Antologi yang memuat puisi-puisinya antara lain ialah, Riak-riak Barito (1979), Gardu (1979), Kuala (1984), Menatap Cermin (1988), Api (Antologi Puisi Penyair Deppen Kalsel, 1994), Bahalap (1995), Jendela Tanah Air (Antologi 50 Penyair Kalsel, 1995), Pelabuhan (1996), Rumah Sungai (1997), Jembatan Asap (1998), La Ventre de Kandangan (Antologi Penyair HSS, 2004), Sajak-Sajak Bumi Selidah (2005), Seribu Sungai Paris Barantai (2006), Cinta Rakyat (2007). lje Jela Bersastra di Tahun Emas, 2009), dan Doa Pelangi di Tahun Emas, (Antologi Penyair Kalsel, 2009). Aktivitas berkesenian membawanya ikut aktif pada Aruh Sastra Kalimantan Selatan, semisal yang pertama (Kandangan) dan yang keenam (Marabahan).

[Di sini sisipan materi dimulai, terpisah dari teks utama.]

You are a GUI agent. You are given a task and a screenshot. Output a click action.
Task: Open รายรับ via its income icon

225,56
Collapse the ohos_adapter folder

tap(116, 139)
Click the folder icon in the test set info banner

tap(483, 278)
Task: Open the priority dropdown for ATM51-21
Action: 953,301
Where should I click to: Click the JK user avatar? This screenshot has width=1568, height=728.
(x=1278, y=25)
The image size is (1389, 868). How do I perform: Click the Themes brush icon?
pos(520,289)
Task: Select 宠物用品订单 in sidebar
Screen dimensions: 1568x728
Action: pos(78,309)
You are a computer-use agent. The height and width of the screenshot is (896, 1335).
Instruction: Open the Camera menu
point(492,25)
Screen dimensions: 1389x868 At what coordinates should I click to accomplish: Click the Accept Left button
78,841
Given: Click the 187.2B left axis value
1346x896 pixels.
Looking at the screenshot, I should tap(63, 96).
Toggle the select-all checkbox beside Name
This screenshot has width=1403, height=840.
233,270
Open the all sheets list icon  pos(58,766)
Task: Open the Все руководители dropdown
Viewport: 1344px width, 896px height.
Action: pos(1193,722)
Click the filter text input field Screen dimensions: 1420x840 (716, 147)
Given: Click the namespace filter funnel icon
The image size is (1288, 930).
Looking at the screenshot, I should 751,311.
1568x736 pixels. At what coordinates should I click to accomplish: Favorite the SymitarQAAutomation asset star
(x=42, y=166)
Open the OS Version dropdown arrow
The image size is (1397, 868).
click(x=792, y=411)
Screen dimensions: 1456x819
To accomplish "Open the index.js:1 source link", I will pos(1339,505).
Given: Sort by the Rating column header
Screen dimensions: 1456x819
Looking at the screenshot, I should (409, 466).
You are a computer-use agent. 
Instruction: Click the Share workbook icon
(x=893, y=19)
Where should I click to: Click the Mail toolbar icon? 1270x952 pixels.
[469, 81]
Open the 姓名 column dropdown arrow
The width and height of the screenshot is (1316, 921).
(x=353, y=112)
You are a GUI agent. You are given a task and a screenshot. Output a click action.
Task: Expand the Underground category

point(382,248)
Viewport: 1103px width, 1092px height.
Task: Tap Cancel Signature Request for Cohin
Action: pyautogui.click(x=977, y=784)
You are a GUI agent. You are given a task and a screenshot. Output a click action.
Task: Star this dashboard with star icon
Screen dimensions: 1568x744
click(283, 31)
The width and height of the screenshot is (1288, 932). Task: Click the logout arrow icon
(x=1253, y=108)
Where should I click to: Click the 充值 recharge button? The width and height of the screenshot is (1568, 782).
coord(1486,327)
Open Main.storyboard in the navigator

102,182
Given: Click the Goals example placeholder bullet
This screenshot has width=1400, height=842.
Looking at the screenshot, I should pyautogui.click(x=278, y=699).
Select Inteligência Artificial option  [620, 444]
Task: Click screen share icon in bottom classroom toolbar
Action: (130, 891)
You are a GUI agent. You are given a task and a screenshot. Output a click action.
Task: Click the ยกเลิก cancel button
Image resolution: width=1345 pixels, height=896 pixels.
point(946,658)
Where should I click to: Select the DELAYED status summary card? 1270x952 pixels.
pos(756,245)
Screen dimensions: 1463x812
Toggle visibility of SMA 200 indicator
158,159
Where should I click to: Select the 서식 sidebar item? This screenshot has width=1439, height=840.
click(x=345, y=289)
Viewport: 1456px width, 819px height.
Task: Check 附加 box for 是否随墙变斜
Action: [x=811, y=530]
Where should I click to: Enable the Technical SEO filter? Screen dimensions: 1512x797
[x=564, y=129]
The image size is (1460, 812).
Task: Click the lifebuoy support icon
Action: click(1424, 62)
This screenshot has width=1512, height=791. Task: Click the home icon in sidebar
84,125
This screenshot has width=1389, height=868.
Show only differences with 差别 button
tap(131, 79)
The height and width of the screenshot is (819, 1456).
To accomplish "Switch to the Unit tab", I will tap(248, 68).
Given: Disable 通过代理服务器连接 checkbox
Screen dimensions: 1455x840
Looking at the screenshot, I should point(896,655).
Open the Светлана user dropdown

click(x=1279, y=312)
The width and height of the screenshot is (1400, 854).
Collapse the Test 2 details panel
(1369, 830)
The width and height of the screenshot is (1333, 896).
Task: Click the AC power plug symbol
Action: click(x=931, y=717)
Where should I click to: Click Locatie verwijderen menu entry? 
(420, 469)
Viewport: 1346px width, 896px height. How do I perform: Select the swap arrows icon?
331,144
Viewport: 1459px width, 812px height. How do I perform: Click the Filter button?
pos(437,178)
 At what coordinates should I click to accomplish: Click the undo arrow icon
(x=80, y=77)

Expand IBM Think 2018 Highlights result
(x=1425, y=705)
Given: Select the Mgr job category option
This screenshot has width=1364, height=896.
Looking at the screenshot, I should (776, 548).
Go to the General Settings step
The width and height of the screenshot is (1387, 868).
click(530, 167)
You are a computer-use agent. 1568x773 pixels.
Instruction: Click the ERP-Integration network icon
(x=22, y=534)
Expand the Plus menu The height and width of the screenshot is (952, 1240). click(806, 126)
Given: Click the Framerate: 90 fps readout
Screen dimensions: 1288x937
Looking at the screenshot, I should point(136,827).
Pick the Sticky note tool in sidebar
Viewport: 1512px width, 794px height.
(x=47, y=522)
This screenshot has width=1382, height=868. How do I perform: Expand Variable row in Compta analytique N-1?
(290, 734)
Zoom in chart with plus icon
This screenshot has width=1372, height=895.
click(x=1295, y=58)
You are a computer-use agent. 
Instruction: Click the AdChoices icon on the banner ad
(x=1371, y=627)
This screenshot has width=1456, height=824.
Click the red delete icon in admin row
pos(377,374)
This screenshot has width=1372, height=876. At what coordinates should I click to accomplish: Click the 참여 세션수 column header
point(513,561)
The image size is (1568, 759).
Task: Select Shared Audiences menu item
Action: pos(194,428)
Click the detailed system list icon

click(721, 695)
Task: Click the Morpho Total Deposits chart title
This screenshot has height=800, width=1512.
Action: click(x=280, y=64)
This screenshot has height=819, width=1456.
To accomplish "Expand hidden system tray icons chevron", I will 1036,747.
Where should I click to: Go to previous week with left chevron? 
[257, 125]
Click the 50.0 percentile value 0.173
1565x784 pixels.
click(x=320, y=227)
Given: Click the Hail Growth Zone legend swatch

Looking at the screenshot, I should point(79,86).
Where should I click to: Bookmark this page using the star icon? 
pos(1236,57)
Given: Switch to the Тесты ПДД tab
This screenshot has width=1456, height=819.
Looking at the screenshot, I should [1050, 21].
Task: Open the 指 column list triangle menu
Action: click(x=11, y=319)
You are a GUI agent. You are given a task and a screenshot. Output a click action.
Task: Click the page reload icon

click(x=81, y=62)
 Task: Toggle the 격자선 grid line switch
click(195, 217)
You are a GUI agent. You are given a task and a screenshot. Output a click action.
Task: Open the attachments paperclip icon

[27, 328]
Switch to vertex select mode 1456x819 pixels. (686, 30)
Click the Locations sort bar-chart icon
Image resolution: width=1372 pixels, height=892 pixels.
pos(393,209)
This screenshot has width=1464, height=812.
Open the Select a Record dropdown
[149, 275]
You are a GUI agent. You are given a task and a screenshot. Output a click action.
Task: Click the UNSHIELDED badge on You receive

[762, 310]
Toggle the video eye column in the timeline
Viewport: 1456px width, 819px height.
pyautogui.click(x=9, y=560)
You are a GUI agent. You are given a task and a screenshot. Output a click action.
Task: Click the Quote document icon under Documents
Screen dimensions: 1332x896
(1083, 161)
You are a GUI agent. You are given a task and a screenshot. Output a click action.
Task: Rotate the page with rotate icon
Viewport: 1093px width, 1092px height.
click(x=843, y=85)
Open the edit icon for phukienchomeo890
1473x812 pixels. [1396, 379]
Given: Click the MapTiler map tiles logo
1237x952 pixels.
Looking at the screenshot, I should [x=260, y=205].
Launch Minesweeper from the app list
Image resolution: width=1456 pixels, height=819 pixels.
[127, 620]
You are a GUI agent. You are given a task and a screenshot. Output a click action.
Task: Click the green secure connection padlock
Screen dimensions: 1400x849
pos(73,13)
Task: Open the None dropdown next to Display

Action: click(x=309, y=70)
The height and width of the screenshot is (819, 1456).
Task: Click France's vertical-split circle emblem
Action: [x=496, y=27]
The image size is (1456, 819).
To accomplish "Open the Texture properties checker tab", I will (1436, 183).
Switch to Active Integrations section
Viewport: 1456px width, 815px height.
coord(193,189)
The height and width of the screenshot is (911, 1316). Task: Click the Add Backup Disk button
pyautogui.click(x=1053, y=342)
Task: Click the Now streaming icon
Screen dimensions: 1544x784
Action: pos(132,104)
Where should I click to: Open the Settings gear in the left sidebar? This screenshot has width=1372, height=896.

Ia juga aktif dalam even di luar Pulau Kalimantan hingga pernah menginjak Johor Bahru, Malaysia dan Singapura pada festival Japin Sedunia Tahun 2001.
Piagam penghargaan yang pernah diterimanya: sebagai seniman sastra berprestasi dari Kepala Kanwil Depdikbud Provinsi Kalimantan Selatan (1990) dan Penghargaan dari Bupati Barito Kuala Tahun 1996 dan 2006. la banyak terlibat di organisasi kemasyarakatan/Aepemudaan, mulai sebagai Ketua RT, Ketua IKAPEN, Sekretaris LPM, Sekretaris DKD, dan di birokrasi mulai era Departemen Penerangan, Mawil Hansip, Dinas Pariwisata, Kesbanglinmas, Dinas Sosial, Dinas Kehutanan, dan sekarang sebagai Ketua Komisi Pemilihan Umum Kabupaten Barito Kuala.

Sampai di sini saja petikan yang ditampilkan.